Ethanol and acetate production pathways are identified in representative bacterial genomes from taxa linked to high FLI

The values of predictive balances in the phylogenetic tree cannot be summarized for individual taxa, which means that only a qualitative investigation of the associations between their metabolism and fatty liver was possible in this study. We identified genetic pathways predicted to encode for SCFA (acetate, propanoate, butanoate) and ethanol production, BA metabolism, and choline degradation to trimethylamine (TMA) in representative genomes from the taxa we identified to be linked to liver function (Figure S8). These processes were chosen because they have been previously identified to have a mechanistic link to NAFLD (see, e.g., ref.¹⁹).

Acetate and ethanol production pathways appeared to be more common in the representative genomes of the taxa which had a positive association with FLI. In the liver function-specific clades, n336 and n330, MetaCyc pathways for pyruvate fermentation to ethanol III (PWY-6587) and L-glutamate degradation V (via hydroxyglutarate; P162-PWY; produces acetate and butanoate) were present only in genomes positively associated with FLI. In balance n336, also heterolactic fermentation (P122-PWY; produces ethanol and lactate) was more often encoded in the clade positively associated with the high FLI group (3/5) than the opposing negatively associated clade (1/2). In representative genomes from the liver-specific balance n336, potential ethanol producers (PWY-6587) were seen in the positively associated clade (Clostridum M clostridoforme A and Clostridum M sp000155435), and not in the negatively associated clade (Clostridium M sp001517625 and Clostridium M sp000431375). However, for most balances, such trends were not clear in the qualitative analysis. Furthermore, we did not detect any of these pathways in the representative genomes of two individual taxa positively associated with FLI, Negativibacillus sp000435195 and Phocea massiliensis (Figure S8).

Record excerpts –
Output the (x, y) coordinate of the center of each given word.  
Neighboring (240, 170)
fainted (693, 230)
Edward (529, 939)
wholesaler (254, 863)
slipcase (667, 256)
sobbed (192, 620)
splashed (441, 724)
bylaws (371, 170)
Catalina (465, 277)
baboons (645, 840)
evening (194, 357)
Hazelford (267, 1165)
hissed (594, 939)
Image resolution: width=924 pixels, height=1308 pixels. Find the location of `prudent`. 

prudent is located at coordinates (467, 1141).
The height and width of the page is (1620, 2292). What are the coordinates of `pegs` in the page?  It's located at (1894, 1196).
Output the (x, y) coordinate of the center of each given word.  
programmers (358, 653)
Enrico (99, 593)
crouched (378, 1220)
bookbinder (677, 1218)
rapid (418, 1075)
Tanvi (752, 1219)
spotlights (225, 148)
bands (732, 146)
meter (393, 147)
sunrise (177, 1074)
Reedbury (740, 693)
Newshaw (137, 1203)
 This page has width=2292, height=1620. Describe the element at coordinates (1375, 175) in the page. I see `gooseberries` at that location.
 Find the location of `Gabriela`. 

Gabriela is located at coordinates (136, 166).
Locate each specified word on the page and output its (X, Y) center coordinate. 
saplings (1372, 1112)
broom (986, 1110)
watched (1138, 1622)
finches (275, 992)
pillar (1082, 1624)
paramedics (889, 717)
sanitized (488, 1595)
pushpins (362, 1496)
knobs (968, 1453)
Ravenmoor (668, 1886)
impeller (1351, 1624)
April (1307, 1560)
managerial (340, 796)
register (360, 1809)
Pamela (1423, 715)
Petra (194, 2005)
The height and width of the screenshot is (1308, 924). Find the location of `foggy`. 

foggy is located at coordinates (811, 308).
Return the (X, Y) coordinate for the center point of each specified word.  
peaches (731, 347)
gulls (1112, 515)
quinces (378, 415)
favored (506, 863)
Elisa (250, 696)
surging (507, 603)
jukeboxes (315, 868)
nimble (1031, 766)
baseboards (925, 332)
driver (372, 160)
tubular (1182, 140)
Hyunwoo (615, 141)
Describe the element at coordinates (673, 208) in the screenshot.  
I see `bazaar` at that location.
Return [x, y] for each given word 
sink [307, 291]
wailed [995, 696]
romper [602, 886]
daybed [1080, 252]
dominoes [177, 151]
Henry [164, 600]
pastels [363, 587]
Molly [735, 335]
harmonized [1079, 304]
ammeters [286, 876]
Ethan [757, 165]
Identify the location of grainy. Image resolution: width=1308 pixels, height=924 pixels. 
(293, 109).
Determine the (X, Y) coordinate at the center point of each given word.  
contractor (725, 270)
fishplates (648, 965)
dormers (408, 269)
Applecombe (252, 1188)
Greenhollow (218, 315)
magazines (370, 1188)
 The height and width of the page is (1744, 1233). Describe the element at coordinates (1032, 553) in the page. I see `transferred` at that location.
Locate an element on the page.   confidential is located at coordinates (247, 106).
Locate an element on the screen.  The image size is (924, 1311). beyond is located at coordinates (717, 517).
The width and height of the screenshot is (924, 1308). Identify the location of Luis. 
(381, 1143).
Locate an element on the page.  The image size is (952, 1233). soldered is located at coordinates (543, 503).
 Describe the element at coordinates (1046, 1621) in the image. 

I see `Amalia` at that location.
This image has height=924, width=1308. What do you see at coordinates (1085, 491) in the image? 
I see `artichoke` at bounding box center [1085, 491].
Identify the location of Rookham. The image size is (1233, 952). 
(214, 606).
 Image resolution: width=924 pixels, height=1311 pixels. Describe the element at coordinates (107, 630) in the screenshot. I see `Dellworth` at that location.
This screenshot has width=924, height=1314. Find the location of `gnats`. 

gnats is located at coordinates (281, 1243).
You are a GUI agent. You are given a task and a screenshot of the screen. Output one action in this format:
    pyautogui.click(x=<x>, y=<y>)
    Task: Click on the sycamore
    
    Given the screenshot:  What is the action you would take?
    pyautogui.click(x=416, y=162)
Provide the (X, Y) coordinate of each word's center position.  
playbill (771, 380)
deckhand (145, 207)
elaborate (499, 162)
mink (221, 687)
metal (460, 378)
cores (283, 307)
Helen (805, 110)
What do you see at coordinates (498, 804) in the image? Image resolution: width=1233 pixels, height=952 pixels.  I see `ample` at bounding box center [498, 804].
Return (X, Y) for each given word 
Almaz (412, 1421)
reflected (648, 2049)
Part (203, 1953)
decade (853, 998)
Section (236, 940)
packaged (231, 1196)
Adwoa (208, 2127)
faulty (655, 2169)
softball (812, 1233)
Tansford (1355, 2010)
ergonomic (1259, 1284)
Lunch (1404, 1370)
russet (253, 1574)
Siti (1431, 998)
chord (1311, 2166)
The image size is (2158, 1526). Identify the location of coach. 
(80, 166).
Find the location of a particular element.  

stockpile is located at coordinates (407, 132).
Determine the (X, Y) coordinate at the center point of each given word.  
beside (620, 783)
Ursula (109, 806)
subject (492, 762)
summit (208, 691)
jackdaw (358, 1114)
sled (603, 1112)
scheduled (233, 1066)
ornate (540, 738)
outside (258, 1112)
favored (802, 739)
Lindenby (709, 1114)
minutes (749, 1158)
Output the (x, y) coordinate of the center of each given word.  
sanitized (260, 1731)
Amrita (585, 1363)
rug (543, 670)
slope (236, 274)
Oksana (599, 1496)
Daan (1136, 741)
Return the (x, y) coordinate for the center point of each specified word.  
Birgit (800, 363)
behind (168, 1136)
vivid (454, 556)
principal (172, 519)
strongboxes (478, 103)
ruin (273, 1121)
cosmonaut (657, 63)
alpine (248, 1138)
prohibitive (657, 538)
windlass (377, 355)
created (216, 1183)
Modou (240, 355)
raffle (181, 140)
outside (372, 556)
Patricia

Problem A – Reproduce the part of the passage on bacterial ethanol and acetate pathways starting at "Ethanol and acetate" and ending at "(see, e.g., ref.¹⁹).".
Problem B – Write the next part of the passage on bacterial ethanol and acetate pathways, picking up after its last sentence.

Task answer A –
Ethanol and acetate production pathways are identified in representative bacterial genomes from taxa linked to high FLI

The values of predictive balances in the phylogenetic tree cannot be summarized for individual taxa, which means that only a qualitative investigation of the associations between their metabolism and fatty liver was possible in this study. We identified genetic pathways predicted to encode for SCFA (acetate, propanoate, butanoate) and ethanol production, BA metabolism, and choline degradation to trimethylamine (TMA) in representative genomes from the taxa we identified to be linked to liver function (Figure S8). These processes were chosen because they have been previously identified to have a mechanistic link to NAFLD (see, e.g., ref.¹⁹).

Task answer B –
Discussion

The pathophysiology of fatty liver disease in general, and NAFLD in particular, is complex and its clinical diagnosis can be difficult.³² In this study, we utilized metagenomic data from a large population cohort (FINRISK 2002),³⁰ to identify broad links between the overall gut microbiome composition and fatty liver disease, using FLI as a recognized proxy (Figure 1c), and identified specific microbial taxa and lineages positively and negatively associated with the high FLI group (Figure 2). It should be noted that FLI used in our study as a proxy for liver disease also includes features such as BMI and waist circumference, which associate with metabolic syndrome and diabetes.¹⁶ Links between these diseases and gut microbiome composition are well documented in previous studies.³³ However, fatty liver disease is increasingly thought to be a component of the metabolic syndrome,^4,34 and while diabetes prevalence is higher in the high FLI group in FINRISK 2002, affected participants still consist only 11% of this group (Table S1). Furthermore, we would like to emphasize that our results are not suitable for current clinical application, and should be validated by further, preferably mechanistic studies. We also do not know if our results generalize outside the Finnish population, as all participants in this study were exclusively from Finnish cohorts.

Considering that the predictive ability of FLI for clinically diagnosed NAFLD ranges between AUC = 0.81–0.93, in populations of Caucasian ethnicity such as the Finnish population,²³ our models were able to reasonably predict the FLI group with AUC = 0.75 (AUPRC = 0.56, baseline at 0.30), in our internal cross-region validation. Furthermore, the performance of our predictive models was highly similar in an external, Finnish validation cohort (AUC = 0.77, AUPRC = 0.51, baseline at 0.21).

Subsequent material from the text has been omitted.